I wonder also about the extent of bourgeois influence. Precisely whose city was London? Given that large swathes of land and property in the city and the west were owned by the crown, the church and the aristocracy was it possible for a financially, socially and politically subordinate class to exert its authority? What role could it take beyond that of contracted developers? It may well be that the main themes of an urban consciousness transcended such barriers, but that is a different argument.

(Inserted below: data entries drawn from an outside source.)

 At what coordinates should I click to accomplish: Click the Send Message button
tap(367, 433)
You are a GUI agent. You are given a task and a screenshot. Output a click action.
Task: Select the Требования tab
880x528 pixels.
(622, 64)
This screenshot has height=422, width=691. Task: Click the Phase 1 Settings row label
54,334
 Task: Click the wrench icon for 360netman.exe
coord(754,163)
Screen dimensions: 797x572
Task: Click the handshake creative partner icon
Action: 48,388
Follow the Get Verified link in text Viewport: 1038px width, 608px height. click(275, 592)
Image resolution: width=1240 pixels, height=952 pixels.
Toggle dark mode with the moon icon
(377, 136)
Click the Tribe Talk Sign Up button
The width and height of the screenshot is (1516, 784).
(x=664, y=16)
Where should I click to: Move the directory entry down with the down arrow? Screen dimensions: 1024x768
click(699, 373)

One theme, as we have seen, was that of a collective national identity, evidenced in many of the developments of the period. Indeed, the argument for a coalescence of forces around this theme from the late eighteenth century is a persuasive one. And there is little doubt that France was one of the principal sites against which this identity was secured. But it was not the only one, for the protracted series of wars against its old enemy was not only for European, but for imperial supremacy. The defeat of the French presaged a remarkable period in British history when the so-called second empire was actively constructed. It is perhaps surprising therefore that only passing reference is made to the influence of empire. To take one example, public and private collections of artefacts are seen by Arnold as ostentatious displays of cultural values for domestic consumption in ways redolent of rational street plans and sights of commemoration. But they were rather more than this. The British Museum was above all a repository of materials from ancient civilisations. Here was an imperial archive that demonstrated mastery over the representation and production of knowledges, global and timeless in their reach. (2)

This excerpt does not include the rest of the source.